§ Written request: Put every line of the entries below into a Markdown table with two columns, Row and Line, numbering each row and skipping blank lines. Leave the pictures out.

§ Given entries:
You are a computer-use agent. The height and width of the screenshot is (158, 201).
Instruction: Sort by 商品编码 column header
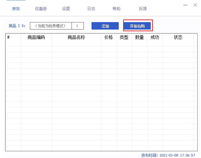tap(36, 38)
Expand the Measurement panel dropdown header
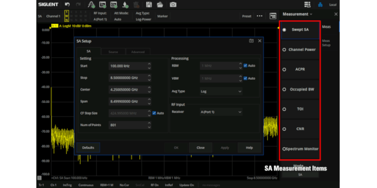Screen dimensions: 377x188 point(297,14)
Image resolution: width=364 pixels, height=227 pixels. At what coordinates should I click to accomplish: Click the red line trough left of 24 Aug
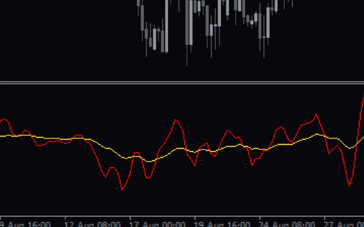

§ Answer to this problem:
| Row | Line |
|---|---|
| 1 | You are a computer-use agent. The height and width of the screenshot is (158, 201). |
| 2 | Instruction: Sort by 商品编码 column header |
| 3 | tap(36, 38) |
| 4 | Expand the Measurement panel dropdown header |
| 5 | Screen dimensions: 377x188 point(297,14) |
| 6 | Image resolution: width=364 pixels, height=227 pixels. At what coordinates should I click to accomplish: Click the red line trough left of 24 Aug |